Friday, August 21, 2009

CD Review: Miles Davis and Sonny Rollins

Miles Davis and Sonny Rollins - The Classic Prestige Sessions, 1951-1956 (Prestige/Concord)

It's hard to think of Miles Davis and Sonny Rollins as just another couple of guys (cats, as it were) working on finding their own unique voices in a still developing genre of music. But in 1951, that's not too far removed from how they were on the earliest of these recordings.

Continuing to mark the 60th anniversary of Prestige Records, Concord Music - who now owns the label that Bob Weinstock started - has compiled the 25 tracks that these giants-in-the-making recorded together over a period of five years. Granted Davis and Rollins were at the head of their classes on tenor and trumpet, but much of the first disc has a tentative feeling to it.

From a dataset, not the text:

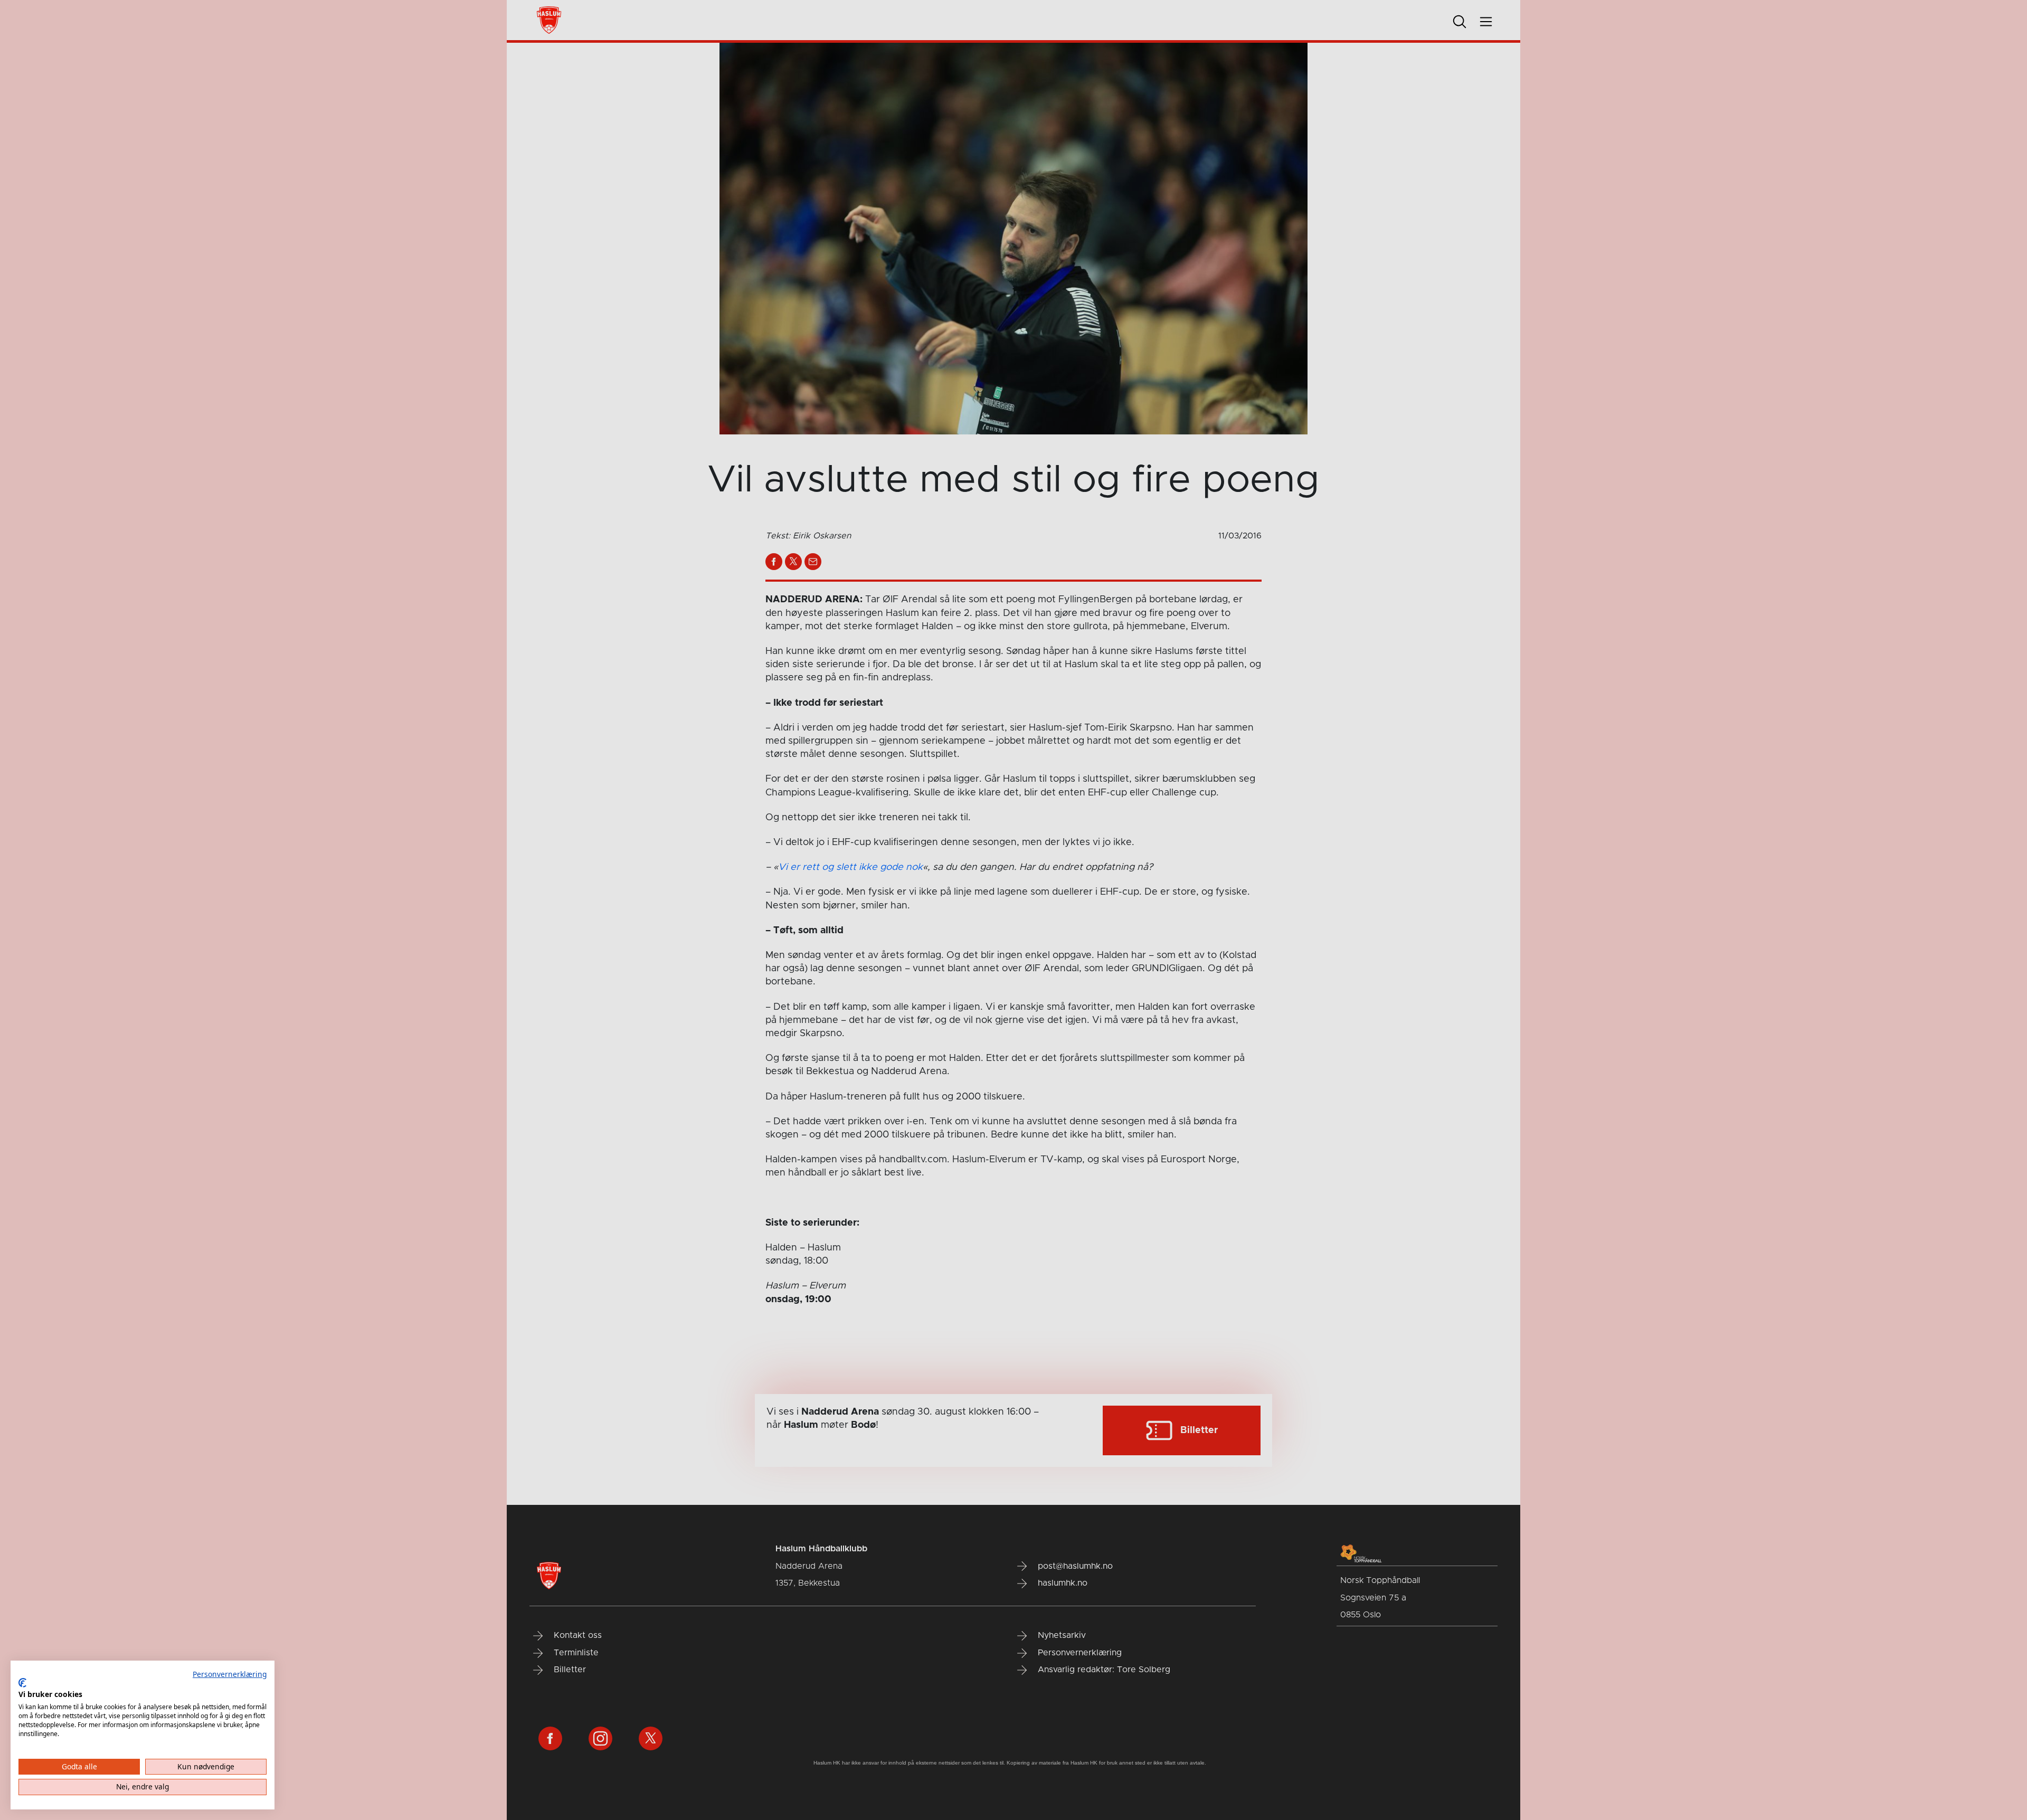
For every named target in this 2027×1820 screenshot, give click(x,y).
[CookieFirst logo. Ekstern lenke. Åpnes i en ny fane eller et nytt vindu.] (22, 1683)
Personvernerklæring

That's not to say this isn't good listening. John Lewis's "Morpheus" opens things at a clipped tempo with some fast lines not normally heard from Davis. A version of "Conception," with Jackie McLean joining the frontline, updates the sound that originated with the fabled Birth of the Cool sessions. The rest of that session, released on the album Dig, has some fine blowing but not a whole lot of band chemistry. This was McLean's first session and he sounds like an able soloist, but the rhythm section doesn't seem to drive the band. Part of this could be the sound quality itself, which is especially echoey on "Dig," like fake stereo is being used. Beyond that, one of the more remarkable things is the appearance on "Bluing" of Davis' voice, pre-rasp, heard when Art Blakey keeps playing after everyone else has stopped: "Play the endin', man. You know the arrangement." (Dig is probably the only Miles album I bought and later sold when money was tight.)

Disc two is a different story. These sessions later appeared on the albums Collector's Items and Bags' Groove capture Miles and Sonny really digging into the music. The first session includes Charlie Parker (credited as Charlie Chan originally, due to contractual obligations) on second tenor sax, giving Rollins a run for his money. The next includes Horace Silver, Percy Heath and Kenny Clarke, as well as the debuts of several tunes that have gone on to become stalwarts of jam sessions - and recording sessions - everywhere: "Airegin," "Oleo" and "Doxy," all written by Rollins. Supposedly Sonny just whipped these out for the session, and whether or not that's true, the players respond with the enthusiasm of a group digging into a tune for the first time knowing they're onto something big. The final session includes a Brubeck tune Miles would redo soon after with Coltrane, oddly enough at the same session where the tune caled "Vierd Blues" would be rechristened "Coltrane's Blues."

Ira Gitler provides liner notes that recount the history of these players' affiliation, along with some personal recollections from the sessions. (Gitler wrote liner notes and occasionally acted as something of a producer for Prestige.) The best story comes from the Parker session where Bird was the first to show up for the recording (a rarity, if not a first) and chugged the bottle of gin and Miles nearly walked out after Gitler came down to hard on him.

If you don't already have the two albums on disc two, you ought to go out and by the whole thing.